Here is what they are working on
Mozilla, known for coordinating and integrating the development of the popular Firefox browser, is drawing flak online after it announced that it is working with social media giant Meta (formerly Facebook).
The Mozilla Corporation is a fully-owned subsidiary of Mozilla foundation. Unlike the latter, the former is a taxable, for-profit entity. The Mozilla Foundation has been a harsh critic of Facebook, especially for its attacks on net neutrality.
Martin Thomas, a Dinguished Engineer at Mozilla, made the announcement in a company blog post last Tuesday. According to him, they are working with Meta to develop a privacy-preserving advertising technology called Interoperable Private Attribution (IPA).

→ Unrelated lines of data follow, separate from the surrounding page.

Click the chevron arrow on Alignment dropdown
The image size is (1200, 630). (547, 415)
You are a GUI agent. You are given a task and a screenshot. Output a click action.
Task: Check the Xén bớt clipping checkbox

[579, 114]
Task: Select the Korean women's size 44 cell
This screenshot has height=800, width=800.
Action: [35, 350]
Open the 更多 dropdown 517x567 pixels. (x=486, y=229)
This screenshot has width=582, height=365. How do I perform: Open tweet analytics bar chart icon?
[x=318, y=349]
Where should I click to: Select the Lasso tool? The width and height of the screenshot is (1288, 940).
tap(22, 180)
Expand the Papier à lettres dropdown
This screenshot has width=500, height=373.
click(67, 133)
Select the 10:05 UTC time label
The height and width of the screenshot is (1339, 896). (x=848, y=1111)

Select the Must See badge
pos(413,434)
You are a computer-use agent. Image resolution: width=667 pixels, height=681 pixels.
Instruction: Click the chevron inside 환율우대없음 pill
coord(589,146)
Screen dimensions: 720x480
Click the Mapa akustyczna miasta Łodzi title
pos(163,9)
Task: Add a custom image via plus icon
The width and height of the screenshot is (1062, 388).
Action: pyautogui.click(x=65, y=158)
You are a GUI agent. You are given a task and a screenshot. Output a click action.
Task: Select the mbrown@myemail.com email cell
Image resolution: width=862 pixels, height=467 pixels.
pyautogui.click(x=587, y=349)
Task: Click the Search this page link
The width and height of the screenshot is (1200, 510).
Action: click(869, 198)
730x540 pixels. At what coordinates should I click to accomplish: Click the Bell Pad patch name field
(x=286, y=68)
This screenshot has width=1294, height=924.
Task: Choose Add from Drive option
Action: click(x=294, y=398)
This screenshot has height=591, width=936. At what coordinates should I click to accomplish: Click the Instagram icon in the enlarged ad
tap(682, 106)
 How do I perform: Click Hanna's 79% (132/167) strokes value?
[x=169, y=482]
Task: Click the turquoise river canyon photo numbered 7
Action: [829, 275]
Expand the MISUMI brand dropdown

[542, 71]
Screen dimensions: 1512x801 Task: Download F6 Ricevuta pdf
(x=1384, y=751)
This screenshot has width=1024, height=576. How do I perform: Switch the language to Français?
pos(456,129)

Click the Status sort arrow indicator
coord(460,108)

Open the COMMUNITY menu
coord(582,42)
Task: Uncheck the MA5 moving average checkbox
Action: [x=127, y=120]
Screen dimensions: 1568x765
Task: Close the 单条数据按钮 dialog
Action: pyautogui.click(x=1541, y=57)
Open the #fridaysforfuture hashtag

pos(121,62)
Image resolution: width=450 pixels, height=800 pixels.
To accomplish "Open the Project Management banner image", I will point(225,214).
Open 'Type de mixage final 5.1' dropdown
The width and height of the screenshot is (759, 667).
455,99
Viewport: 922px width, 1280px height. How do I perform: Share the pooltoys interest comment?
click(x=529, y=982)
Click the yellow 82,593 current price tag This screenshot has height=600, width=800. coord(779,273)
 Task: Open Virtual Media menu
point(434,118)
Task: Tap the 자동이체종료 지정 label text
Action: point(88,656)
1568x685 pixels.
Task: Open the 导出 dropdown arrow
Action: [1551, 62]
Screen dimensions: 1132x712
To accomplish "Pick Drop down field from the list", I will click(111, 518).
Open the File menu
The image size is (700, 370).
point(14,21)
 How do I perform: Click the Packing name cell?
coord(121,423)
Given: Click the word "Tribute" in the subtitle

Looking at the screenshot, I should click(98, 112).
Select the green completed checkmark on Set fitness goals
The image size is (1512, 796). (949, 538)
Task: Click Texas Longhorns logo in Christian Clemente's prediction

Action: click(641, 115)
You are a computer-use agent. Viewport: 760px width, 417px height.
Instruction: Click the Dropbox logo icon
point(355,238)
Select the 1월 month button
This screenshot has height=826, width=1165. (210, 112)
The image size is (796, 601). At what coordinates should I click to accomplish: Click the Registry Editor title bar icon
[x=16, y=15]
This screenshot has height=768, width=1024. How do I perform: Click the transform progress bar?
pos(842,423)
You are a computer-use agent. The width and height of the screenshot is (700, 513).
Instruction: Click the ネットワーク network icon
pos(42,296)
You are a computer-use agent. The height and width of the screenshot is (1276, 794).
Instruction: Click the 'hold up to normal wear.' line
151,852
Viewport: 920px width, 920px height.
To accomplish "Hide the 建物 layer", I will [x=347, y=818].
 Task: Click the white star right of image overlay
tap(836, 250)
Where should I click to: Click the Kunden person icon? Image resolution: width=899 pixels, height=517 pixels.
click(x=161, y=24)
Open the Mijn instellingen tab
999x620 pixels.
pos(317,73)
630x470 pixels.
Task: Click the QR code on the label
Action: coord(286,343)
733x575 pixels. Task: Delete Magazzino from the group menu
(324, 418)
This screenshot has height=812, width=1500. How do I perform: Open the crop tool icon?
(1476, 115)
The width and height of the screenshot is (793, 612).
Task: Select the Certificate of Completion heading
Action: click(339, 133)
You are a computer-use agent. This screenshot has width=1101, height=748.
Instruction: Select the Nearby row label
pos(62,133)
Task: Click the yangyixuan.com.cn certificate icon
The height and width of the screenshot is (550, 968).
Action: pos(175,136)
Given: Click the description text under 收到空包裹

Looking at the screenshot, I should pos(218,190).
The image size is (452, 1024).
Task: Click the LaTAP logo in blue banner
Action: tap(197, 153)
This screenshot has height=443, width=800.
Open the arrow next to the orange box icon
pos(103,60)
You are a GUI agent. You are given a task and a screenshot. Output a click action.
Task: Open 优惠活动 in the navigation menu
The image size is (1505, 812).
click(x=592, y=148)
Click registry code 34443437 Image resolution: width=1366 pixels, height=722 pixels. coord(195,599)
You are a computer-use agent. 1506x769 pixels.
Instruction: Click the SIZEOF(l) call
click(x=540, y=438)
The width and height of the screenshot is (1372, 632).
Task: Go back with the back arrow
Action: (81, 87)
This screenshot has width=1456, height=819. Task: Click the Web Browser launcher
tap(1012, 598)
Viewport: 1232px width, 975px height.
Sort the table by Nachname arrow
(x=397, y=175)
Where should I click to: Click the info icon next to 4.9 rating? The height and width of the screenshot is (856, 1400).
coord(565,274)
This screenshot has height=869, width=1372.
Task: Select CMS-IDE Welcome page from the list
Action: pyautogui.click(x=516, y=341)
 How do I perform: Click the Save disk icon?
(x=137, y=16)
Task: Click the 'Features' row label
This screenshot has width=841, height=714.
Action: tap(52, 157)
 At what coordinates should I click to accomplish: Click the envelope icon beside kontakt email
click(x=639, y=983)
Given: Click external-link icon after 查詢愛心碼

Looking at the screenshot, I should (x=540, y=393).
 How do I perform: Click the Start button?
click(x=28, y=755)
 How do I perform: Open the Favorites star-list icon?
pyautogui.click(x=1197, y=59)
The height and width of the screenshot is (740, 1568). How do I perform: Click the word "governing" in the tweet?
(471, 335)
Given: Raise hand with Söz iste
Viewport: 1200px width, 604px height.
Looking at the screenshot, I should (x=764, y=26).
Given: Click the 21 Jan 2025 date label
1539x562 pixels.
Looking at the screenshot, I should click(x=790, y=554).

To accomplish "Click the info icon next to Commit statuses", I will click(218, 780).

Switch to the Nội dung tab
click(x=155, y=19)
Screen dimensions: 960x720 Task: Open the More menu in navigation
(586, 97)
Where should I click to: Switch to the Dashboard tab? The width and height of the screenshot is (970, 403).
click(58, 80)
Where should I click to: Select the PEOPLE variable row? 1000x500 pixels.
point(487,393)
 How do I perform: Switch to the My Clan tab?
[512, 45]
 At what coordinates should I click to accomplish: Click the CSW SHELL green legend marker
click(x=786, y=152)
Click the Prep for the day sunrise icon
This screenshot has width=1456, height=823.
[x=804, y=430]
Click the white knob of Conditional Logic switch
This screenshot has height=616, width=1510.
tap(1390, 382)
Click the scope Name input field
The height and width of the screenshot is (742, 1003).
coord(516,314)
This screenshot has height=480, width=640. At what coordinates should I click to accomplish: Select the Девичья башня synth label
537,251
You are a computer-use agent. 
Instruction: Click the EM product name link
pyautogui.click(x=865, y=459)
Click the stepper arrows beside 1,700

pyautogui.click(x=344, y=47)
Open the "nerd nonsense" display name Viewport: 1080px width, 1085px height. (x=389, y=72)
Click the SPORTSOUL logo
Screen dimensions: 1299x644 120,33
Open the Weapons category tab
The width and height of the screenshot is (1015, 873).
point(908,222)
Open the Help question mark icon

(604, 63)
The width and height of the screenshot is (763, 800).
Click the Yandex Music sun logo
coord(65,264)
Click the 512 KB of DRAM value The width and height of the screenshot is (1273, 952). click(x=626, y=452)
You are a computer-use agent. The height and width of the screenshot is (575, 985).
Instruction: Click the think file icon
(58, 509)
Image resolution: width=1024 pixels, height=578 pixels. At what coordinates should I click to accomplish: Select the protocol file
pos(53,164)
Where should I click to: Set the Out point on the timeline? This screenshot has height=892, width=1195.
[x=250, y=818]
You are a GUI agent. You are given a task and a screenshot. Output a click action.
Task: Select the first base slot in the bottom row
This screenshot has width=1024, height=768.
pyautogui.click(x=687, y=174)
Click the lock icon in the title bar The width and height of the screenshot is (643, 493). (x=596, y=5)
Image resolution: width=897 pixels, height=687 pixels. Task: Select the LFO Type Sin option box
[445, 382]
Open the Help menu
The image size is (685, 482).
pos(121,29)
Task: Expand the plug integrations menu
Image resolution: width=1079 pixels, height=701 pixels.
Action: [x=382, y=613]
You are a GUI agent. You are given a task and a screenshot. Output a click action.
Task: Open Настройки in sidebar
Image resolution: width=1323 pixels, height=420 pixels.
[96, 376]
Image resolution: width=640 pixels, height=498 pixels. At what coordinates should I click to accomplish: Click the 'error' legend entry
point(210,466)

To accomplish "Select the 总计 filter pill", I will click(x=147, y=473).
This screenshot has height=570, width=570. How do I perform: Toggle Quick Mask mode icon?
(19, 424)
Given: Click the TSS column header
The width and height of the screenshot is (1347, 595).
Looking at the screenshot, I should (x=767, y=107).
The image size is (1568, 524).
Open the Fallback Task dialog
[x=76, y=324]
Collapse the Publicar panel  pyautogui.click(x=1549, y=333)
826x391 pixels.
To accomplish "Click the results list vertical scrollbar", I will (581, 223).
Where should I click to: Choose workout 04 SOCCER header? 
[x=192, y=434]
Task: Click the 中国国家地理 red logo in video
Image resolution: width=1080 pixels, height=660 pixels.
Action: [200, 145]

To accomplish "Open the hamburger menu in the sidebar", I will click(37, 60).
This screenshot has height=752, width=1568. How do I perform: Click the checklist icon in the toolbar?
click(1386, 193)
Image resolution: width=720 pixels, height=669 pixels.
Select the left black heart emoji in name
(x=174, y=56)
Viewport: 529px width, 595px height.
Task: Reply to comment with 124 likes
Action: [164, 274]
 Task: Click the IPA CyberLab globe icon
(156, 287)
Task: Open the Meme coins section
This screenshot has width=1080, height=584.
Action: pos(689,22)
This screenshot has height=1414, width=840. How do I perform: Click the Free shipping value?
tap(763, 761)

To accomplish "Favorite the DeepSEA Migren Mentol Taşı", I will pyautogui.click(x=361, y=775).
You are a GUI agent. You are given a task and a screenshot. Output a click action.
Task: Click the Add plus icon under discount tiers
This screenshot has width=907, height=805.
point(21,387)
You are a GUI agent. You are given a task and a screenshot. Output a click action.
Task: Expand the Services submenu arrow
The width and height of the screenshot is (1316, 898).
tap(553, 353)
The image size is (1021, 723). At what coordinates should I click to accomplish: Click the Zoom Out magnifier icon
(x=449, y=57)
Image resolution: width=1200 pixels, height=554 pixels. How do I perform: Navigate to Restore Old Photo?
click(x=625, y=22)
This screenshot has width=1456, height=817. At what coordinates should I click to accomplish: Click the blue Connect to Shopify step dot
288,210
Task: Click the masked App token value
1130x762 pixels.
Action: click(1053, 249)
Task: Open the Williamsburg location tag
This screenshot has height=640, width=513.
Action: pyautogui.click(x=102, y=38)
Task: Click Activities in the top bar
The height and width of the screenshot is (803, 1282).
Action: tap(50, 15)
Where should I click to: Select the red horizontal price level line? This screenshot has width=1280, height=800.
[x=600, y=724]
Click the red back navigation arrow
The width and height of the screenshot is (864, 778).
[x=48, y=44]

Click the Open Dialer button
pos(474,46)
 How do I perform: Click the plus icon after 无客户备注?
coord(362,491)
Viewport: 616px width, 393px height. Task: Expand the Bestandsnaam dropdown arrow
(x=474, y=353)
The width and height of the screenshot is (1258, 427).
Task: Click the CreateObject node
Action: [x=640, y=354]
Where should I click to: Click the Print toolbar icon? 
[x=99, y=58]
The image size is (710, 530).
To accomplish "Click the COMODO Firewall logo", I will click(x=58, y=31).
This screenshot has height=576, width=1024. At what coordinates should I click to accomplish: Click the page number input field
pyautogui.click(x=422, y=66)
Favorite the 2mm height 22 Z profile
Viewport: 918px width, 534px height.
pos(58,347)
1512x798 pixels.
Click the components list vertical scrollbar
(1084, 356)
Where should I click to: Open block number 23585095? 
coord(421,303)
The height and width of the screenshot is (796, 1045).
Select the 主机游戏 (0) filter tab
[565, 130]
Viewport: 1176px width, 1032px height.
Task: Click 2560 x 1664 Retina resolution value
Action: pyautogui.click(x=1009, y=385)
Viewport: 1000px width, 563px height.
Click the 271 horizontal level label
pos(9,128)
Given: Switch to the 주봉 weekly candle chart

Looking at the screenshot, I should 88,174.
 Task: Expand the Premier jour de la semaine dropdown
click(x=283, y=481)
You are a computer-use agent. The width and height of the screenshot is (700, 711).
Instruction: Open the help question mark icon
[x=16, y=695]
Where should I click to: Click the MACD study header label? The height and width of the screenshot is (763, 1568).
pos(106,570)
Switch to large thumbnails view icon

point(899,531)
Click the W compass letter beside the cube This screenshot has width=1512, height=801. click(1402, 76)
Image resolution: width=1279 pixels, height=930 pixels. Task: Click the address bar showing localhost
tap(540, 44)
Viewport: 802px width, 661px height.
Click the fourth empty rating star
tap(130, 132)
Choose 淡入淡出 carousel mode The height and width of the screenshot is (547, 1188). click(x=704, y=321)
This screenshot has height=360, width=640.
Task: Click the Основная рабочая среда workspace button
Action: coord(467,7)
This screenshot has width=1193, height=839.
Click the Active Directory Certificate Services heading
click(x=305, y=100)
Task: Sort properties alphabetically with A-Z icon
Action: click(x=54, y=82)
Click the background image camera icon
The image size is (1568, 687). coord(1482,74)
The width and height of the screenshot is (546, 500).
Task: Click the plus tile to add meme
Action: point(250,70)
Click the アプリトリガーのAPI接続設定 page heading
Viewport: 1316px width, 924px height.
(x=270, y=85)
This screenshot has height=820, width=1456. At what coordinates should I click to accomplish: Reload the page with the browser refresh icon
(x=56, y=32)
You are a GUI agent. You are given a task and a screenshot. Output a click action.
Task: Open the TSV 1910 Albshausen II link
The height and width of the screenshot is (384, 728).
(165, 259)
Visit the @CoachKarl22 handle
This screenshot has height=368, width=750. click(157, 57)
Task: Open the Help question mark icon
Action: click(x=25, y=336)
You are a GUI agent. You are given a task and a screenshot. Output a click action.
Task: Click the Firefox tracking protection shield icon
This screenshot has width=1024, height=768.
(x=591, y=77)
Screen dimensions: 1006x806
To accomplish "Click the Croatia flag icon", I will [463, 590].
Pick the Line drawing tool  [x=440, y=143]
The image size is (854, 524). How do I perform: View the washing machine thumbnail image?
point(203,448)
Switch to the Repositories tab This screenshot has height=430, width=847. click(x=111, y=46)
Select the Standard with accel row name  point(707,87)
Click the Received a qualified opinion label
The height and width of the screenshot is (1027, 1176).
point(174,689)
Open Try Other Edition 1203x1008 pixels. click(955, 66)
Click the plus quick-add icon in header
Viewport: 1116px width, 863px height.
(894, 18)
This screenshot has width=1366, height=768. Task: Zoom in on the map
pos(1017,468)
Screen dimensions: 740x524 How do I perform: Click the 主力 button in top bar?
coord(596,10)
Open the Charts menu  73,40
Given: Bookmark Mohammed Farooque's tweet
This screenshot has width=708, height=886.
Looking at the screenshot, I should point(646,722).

What is the Interoperable Private Attribution (IPA) proposal?
Mozilla and Meta are working on a proposal for an IPA system, which aims to enable conversion attribution without infringing on user privacy like cookies do. Conversion attribution is a marketing process of finding out which channel of communication (social media, banner ads etc.) led to a user performing a desired action (buying a product, signing up etc.).
Attribution is crucial to digital advertising as it helps them understand which advertising campaign works, and which doesn’t, allowing them to tailor their campaigns for more effectiveness in the future. It also helps publishers understand how effective the advertising on their platform is. On the flip side, current attribution practices are a major concern for user privacy. The same critical for Meta as a large chunk of it revenue comes from advertisments on and off platform.
The proposed IPA will address privacy concerns with two key security features. First, it will use multi-party computation (MPC) to ensure that no single entity—websites, browsers, or advertisers—can learn about user behaviour. Secure MPC refers to the cryptographic task of creating methods for parties to jointly compute a function while keeping each party’s inputs private from the other.
The second feature is that the IPA will be an aggregated system that will produce results that cannot be linked to individual users. Currently, this is all the publicly available information about the proposed system.Why the collaboration and why now?
Last year, Google had announced plans to phase out third-party cookies on its popular Chrome browser. This announcement meant that slowly but surely, marketers will no longer be able to track the browsing behaviour of their customers across sites.
This development is okay for companies like Google who are first-party collectors of data, receiving a lot of information about users from across their Android mobile operating system and Chrome browser.But it does make things harder for Meta, which relies on advertisers who come to the platform to leverage the huge amount of data it collects on its users.
This new ad attribution system could be Meta’s attempt at creating an attribution system that is useful for the advertisers on its platform while also not trampling on user privacy.
Unlike Facebook, Mozilla has a relatively unblemished reputation when it comes to data privacy. Their Firefox browser has many privacy features baked into it with the option for a host of extensions and plugins that bolster those features even further.